| 記録データ |
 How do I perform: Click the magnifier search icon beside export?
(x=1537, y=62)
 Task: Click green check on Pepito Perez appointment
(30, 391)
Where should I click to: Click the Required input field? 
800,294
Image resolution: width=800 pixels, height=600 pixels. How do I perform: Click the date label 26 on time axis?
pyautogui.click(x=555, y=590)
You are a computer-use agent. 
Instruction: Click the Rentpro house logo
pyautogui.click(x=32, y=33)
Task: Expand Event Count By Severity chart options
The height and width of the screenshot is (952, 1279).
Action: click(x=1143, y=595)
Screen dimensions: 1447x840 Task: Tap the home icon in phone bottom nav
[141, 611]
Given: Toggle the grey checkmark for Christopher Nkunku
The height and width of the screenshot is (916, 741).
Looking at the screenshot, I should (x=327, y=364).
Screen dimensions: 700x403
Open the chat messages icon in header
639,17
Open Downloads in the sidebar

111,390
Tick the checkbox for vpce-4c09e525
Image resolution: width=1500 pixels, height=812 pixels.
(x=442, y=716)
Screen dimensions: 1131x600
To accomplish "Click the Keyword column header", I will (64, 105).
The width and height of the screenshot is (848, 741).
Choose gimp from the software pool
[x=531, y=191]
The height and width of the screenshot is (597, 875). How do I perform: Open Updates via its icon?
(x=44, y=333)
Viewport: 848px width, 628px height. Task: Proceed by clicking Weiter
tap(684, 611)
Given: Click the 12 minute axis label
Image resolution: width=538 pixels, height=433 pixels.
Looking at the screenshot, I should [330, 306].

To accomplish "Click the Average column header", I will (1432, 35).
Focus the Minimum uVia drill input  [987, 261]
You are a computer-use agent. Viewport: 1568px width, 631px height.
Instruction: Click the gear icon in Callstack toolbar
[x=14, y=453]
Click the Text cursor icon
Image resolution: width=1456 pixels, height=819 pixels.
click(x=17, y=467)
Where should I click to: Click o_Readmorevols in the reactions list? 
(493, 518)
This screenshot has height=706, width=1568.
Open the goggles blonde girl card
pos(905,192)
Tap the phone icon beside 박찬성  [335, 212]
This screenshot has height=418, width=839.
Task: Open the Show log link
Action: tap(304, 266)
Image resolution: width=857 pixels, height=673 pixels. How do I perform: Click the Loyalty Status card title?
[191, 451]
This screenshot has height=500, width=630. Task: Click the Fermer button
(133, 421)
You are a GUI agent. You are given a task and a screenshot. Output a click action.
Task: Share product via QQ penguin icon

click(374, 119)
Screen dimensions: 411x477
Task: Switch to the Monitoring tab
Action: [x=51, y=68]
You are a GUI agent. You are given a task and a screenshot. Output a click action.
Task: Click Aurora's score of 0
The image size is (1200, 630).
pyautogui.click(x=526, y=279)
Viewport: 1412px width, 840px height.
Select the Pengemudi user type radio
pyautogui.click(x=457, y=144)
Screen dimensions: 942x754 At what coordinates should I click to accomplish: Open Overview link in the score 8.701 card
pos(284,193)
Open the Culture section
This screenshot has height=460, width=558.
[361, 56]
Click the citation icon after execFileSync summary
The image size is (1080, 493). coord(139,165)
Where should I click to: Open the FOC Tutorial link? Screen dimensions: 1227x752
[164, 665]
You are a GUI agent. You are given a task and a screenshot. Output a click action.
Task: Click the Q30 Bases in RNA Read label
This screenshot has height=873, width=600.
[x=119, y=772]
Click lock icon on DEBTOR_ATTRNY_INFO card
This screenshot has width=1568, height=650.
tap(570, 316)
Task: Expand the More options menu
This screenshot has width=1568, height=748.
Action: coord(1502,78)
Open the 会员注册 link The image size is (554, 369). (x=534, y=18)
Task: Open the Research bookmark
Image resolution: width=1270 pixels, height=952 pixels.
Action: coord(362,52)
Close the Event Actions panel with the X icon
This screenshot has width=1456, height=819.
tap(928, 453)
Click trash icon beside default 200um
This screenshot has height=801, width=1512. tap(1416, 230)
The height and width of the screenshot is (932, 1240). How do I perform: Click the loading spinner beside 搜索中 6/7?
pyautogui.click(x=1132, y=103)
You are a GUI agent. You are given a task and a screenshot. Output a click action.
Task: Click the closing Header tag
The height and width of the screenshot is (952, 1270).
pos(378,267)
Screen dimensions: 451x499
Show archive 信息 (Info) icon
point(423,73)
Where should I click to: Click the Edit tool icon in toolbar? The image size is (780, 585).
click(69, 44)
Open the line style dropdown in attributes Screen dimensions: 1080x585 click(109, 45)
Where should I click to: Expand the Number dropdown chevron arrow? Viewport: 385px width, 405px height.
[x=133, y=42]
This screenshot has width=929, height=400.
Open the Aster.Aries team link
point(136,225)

| 取り組む内容 |
「You are a computer-use agent. Viewport: 1568px」を含む行から始めて「Action: [x=51, y=68]」を含む行まで、両端の行も含めて一字一句変えずに書き写しなさい。

| 正しい結果 |
You are a computer-use agent. Viewport: 1568px width, 631px height.
Instruction: Click the gear icon in Callstack toolbar
[x=14, y=453]
Click the Text cursor icon
Image resolution: width=1456 pixels, height=819 pixels.
click(x=17, y=467)
Where should I click to: Click o_Readmorevols in the reactions list? 
(493, 518)
This screenshot has height=706, width=1568.
Open the goggles blonde girl card
pos(905,192)
Tap the phone icon beside 박찬성  [335, 212]
This screenshot has height=418, width=839.
Task: Open the Show log link
Action: tap(304, 266)
Image resolution: width=857 pixels, height=673 pixels. How do I perform: Click the Loyalty Status card title?
[191, 451]
This screenshot has height=500, width=630. Task: Click the Fermer button
(133, 421)
You are a GUI agent. You are given a task and a screenshot. Output a click action.
Task: Share product via QQ penguin icon

click(374, 119)
Screen dimensions: 411x477
Task: Switch to the Monitoring tab
Action: [x=51, y=68]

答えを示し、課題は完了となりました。